Aliide se enderezó, dejó el armario, vertió más vodka en el vaso, lo apuró de un trago y se limpió con la manga. Como los rusos. Todavía no tenía claro cómo comportarse ni qué hacer. Olfateó la fragancia del abedul, se acordó del olor del agua hervida con ramas de abedul que Ingel utilizaba para lavarse el cuerpo y el pelo, aquel olor empalagoso que flotaba en el aire cuando Ingel se deshacía las trenzas. Ni el segundo vaso de vodka consiguió que desapareciera el aroma. Sintió náuseas. Sus pensamientos se ensombrecieron de nuevo, empezaron a darle vueltas en el cráneo como si estuviesen en una cueva vacía; se aclaraban por un instante, pero enseguida empezaban a fluctuar de nuevo. Se percató de que estaba pensando en ella como en «la chica», pues inexplicablemente había olvidado su nombre, no lograba pronunciarlo. El miedo de aquella muchacha era auténtico. Su huida tenía que ser auténtica. Los mafiosos eran auténticos. No estaban interesados en ella, sino en la muchacha. Tal vez la historia que le habían contado fuera cierta, tal vez el destino la había llevado hasta Tallin y tal vez había matado a un cliente para huir después, sin conocer mejor lugar donde esconderse. Era una historia verosímil. Tal vez, a fin de cuentas, no quería nada. Sólo escapar. Quizá fuera así. Ah, Aliide sabía lo que se sentía cuando tu único deseo es escapar. Martin había querido dedicarse a la política, pero ella no, aunque siempre había desfilado al lado de su esposo. Tal vez la historia de la muchacha fuese igual de simple. Pero tenía que desembarazarse de ella, no quería que los mafiosos volviesen. ¿Qué podía hacer, pues? Tal vez nada.
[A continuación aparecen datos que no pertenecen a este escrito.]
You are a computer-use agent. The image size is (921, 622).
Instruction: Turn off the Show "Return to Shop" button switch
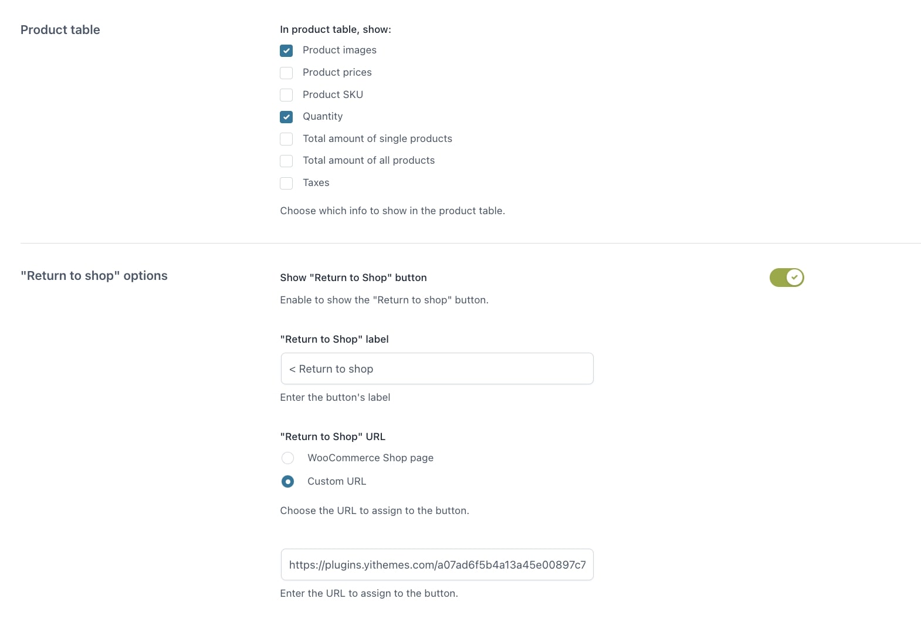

Si nadie iba a echarla de menos, quizá pudiese limitarse a cerrar las tomas de aire del cuartucho.
Le iba a estallar la cabeza. Las cortinas flameaban con desesperación, los ganchos tintineaban, la tela se sacudía. El crepitar del fuego había cesado, el tictac del reloj había sido silenciado por el viento. Todo se repetía. Aunque el rublo se había convertido en corona, aunque los vuelos militares que la sobrevolaban habían ido a menos y las mujeres de los oficiales ya no hablaban tan alto, aunque desde los altavoces del Pitkä Hermann sonaba sin cesar el himno de la independencia, siempre había una nueva bota de cuero curtido al cromo, siempre llegaba una bota nueva, igual o diferente, pero que siempre pisaba la garganta del mismo modo. Las trincheras se habían cubierto de tierra y vegetación, los casquillos en los bosques se habían oscurecido, los refugios subterráneos se habían derrumbado, los caídos se habían descompuesto, pero ciertas cosas no cambiaban.
Aliide tenía ganas de descansar, de dejar caer su pesada cabeza sobre la almohada. La puerta del cuartucho quedaba a su derecha, la chica se había callado. Bajó la olla de tomate y cebolla al suelo, tenía que enlatar la conserva mientras estuviera caliente, pero le parecía imposible acometer una tarea tan grande, los pendientes le pesaban en las orejas, el graznar de unas cornejas que peleaban penetraba en la casa. Aún tuvo fuerzas de meter el rábano picante en un bote, vertió vinagre y enroscó la tapa. No tocó los tomates y ajos que aún tenía que trocear, se lavó las manos en agua ya usada, se las secó en los bajos del delantal, salió y fue a sentarse en el banco, bajo los abedules del jardín; delante había plantado gladiolos, las flores de los rusos. Las cornejas seguían peleando más allá, en los sauces blancos.
La muchacha sabía mentir mejor de lo que Aliide lo había hecho nunca. Era una verdadera experta.
Casi había empezado a quererla.
La nieta de Hans.
Tenía la nariz de él.
¿Qué habría querido Hans que hiciese? ¿Cuidar de ella como ya antes le pidió que cuidase de Ingel?